Nonetheless a First Amendment advocate, I have long shared Justice Scalia's unpopular position that Sullivan was incorrectly decided. I don't contend that the newspaper should have lost. In the civil rights context in which the case arose, Sullivan played a critical role in relieving segregationists of state tort law as a weapon. However, there were many paths to that outcome that did not require the wholesale federalization and constitutionalization of state defamation torts.
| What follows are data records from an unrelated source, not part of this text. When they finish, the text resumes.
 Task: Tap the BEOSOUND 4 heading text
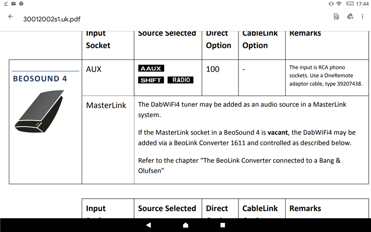[40, 78]
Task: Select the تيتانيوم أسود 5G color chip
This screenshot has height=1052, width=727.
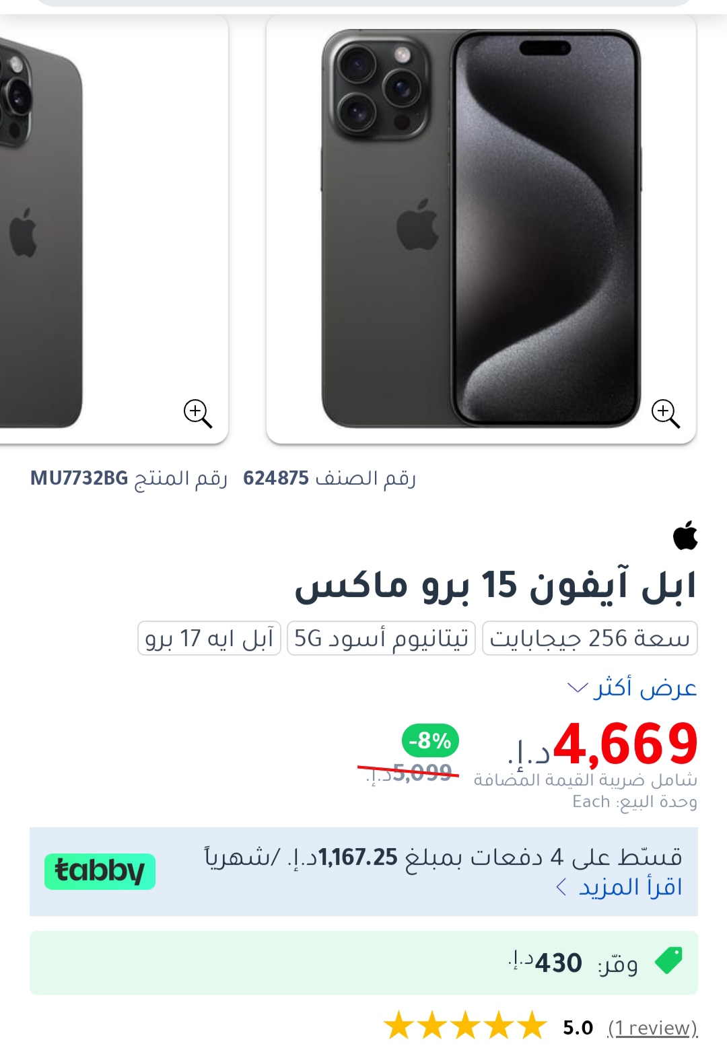Action: pyautogui.click(x=382, y=638)
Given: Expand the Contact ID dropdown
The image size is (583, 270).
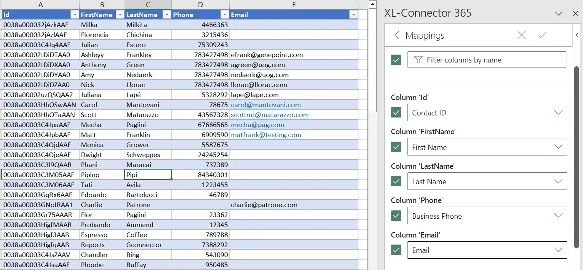Looking at the screenshot, I should pos(558,113).
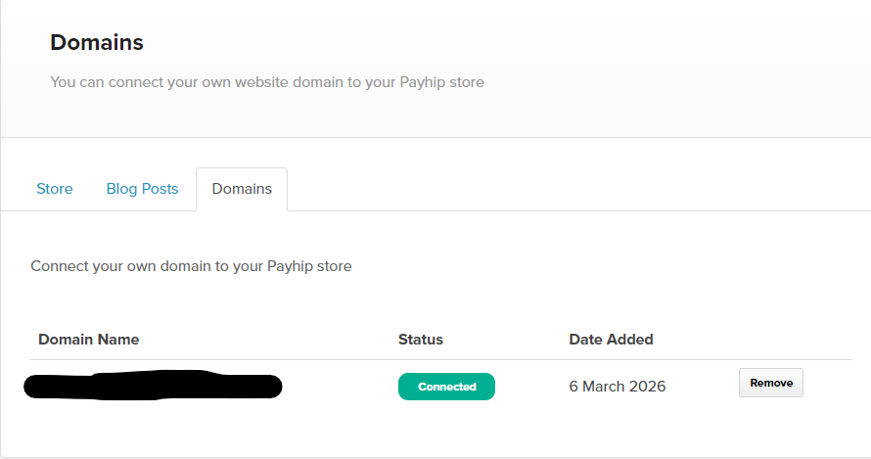Select the Domains tab
Image resolution: width=871 pixels, height=459 pixels.
(242, 189)
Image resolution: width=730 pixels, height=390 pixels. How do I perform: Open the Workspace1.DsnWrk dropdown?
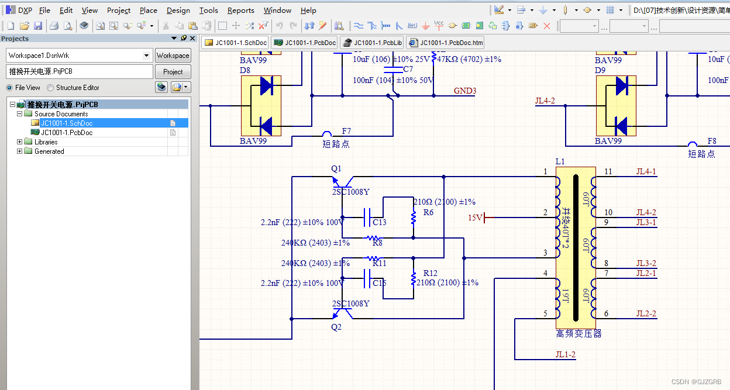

The consequences, as suggested even by chapter 19 ("Back to the Drawing Board?") of Anthony Lewis's classic 1991 panegyric and case biography, Make No Law, have been disastrous, because Sullivan undermined the laboratory of common law experimentation in the states. Today, for example, the "public interest" approach to public-figure defamation in the UK Defamation Act shows great promise as a model to balance the rights of reputation and free speech. And other countries, such as Australia, seem to be getting along well with much more limited Sullivan-like protection for free speech on public affairs, without the big sky of democracy collapsing across the outback. Yet we in the United States remain tethered to a near-immunity doctrine born of a bygone era.
RBG (Kalb Report) |
What if, say, new technology caused mass media entry barriers to fall? And then we had a proliferation of partisan pundits, or even disinformation, pouring through our information flows? If Sullivan were then not up to the job, we might find our hands tied by unyielding constitutional cable. We might flail, helpless, in trying to restore integrity to the democratic space.
Perish the thought.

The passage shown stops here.